Brand names receive a higher CTR on search results than a generic equivalent (think ‘Kleenex’ instead of ‘facial tissue’) and so it is a common practice to input a brand’s name (even if that name is not the advertiser in question) as a keyword when buying ads. The FTC does have some rules governing mentioning a competitor by name in an ad, but the keyword buying method does not broach those rules. There are however, some best practices to follow when engaging in this method. Ted Ives is an SEO expert and he has some suggestions for the social media agency that engages in this practice.
There is some fuzziness about what qualifies as a trademark. Google has an unwritten policy that it does not investigate the issue as long as the potential trademark is not used in the copy of the ad or if there is not a complaint filed. Despite the haziness it is a common practice to keyword a brand name, a competitor’s product name, a website and model numbers of a competitor. One error often seen though is that brands do not double-check their keywords for alternate meanings. This double entendre will create impressions that have zero chance of being clicked on, a waste of resources.
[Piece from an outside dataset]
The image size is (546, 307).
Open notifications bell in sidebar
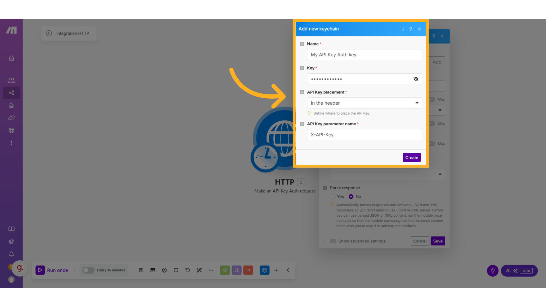pos(11,254)
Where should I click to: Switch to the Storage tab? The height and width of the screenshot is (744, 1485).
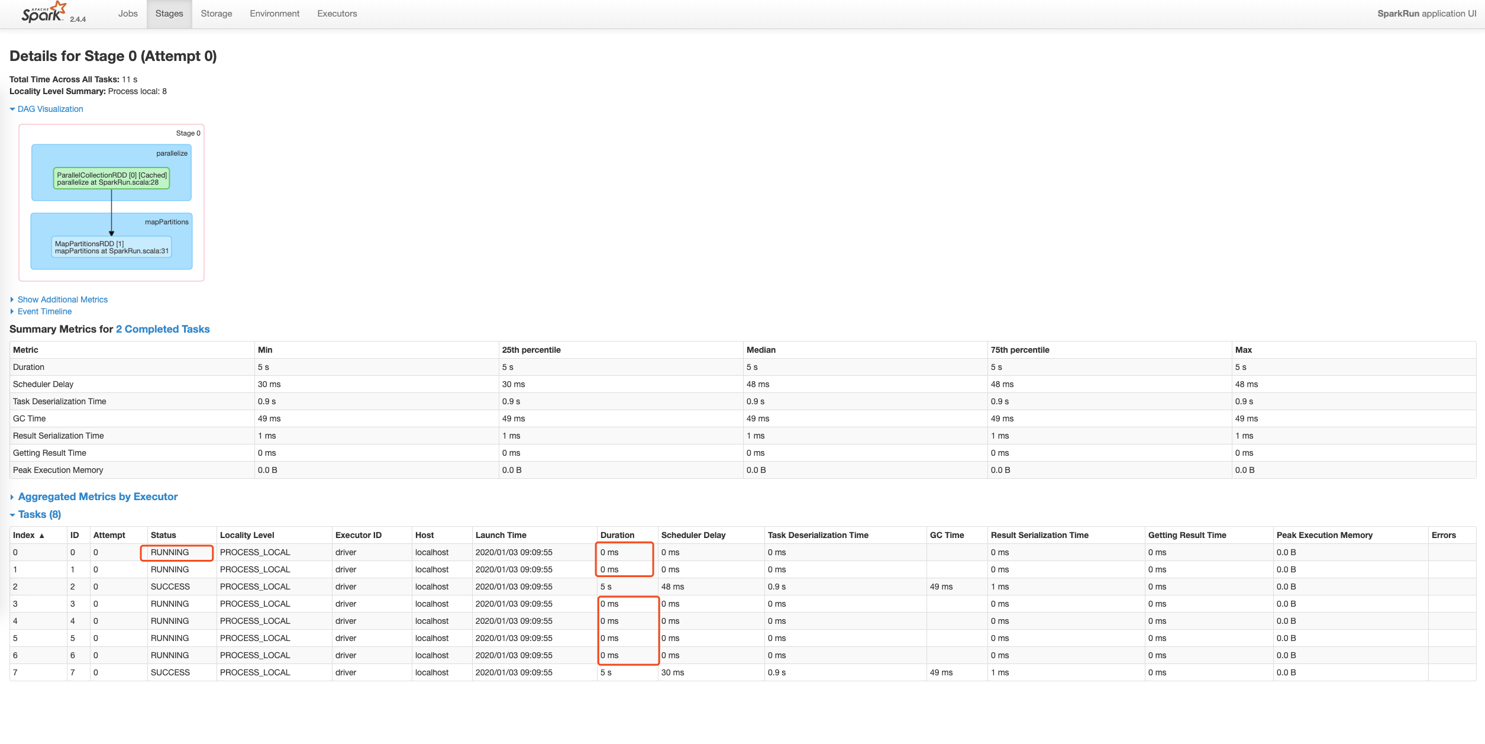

Another issue that is significant is the use of a brand’s own trademarked information within a keyword. This does sometimes happen, but it is cautioned against because it eats away at the organic potential for returns in a search engine. If the competition is tight between, then it may be worth the hit to organic listings. If the brand in question is not well known or is in a saturated market (restaurants), then it is probably worthwhile as long as the other necessary keywords are covered.
It is a complex and interesting field about managing search ads and the social media agency needs to be aware of those complexities. While the Ted Ives essay is not quite comprehensive it is a fantastic starting place with links to other more comprehensive guidebooks.